**PROBLEMS AND TASKS**
1. List each new safety step that the chemical plant safety passage says Monsanto or its Texas plant has taken or begun.
2. From the chemical plant safety passage, extract the stretch from "Some companies say" through "up chemical spills." word for word.
3. According to the chemical plant safety passage, what does the Texas plant make?

**TEXT PASSAGE**
******

Some companies say they have already found ways to improve their plants. Monsanto ordered a company-wide review of safety procedures a week after the Indian disaster, and officials at one typical factory--a Texas plant that makes highly explosive acrylonitrile--are moving to reduce surplus chemical stocks to reduce the potential for leaks and major blasts.
William R. Robirds, a top Monsanto official, says the Texas plant has traditionally concentrated on preventing explosions but is now studying new ways to control leaks of such manufacturing byproducts as deadly hydrogen cyanide gas. The plant last week began new training in cleaning up chemical spills.
Such efforts, Cox says, should reassure the public that the chemical industry "hasn't waited for regulations" to force improvements in its operations. "We don't want a dirty environment," she said, "and we don't want an unsafe workplace."

******

**STORED DATA**
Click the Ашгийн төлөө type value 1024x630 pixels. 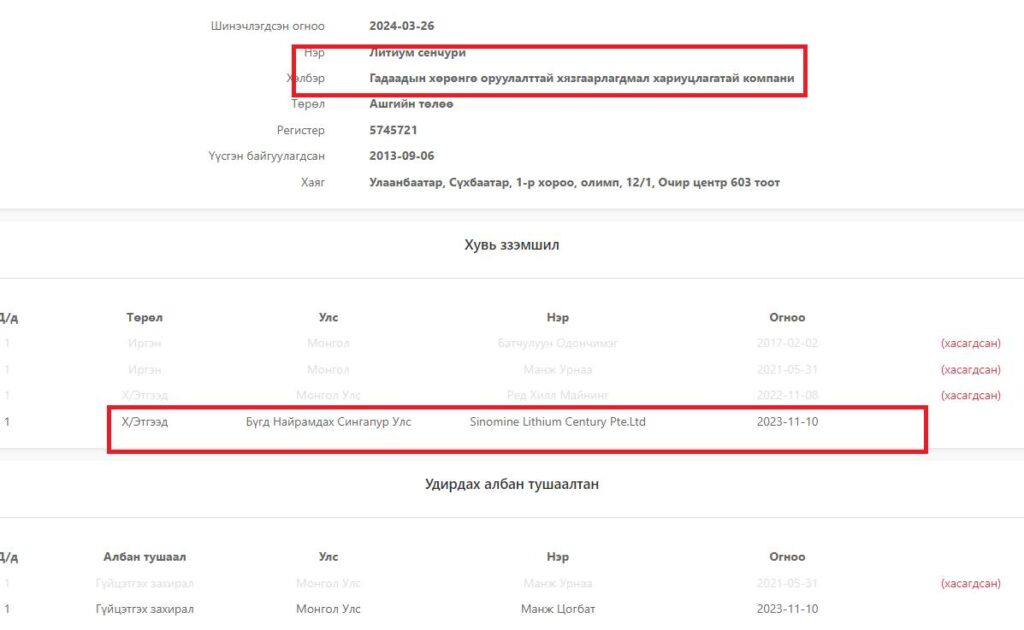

******

**TASK RESULTS**
1.
- Ordered a company-wide review of safety procedures a week after the Indian disaster
- Moving to reduce surplus chemical stocks
- Studying new ways to control leaks of manufacturing byproducts such as hydrogen cyanide gas
- Began new training in cleaning up chemical spills

2.
Some companies say they have already found ways to improve their plants. Monsanto ordered a company-wide review of safety procedures a week after the Indian disaster, and officials at one typical factory--a Texas plant that makes highly explosive acrylonitrile--are moving to reduce surplus chemical stocks to reduce the potential for leaks and major blasts.
William R. Robirds, a top Monsanto official, says the Texas plant has traditionally concentrated on preventing explosions but is now studying new ways to control leaks of such manufacturing byproducts as deadly hydrogen cyanide gas. The plant last week began new training in cleaning up chemical spills.

3. Highly explosive acrylonitrile.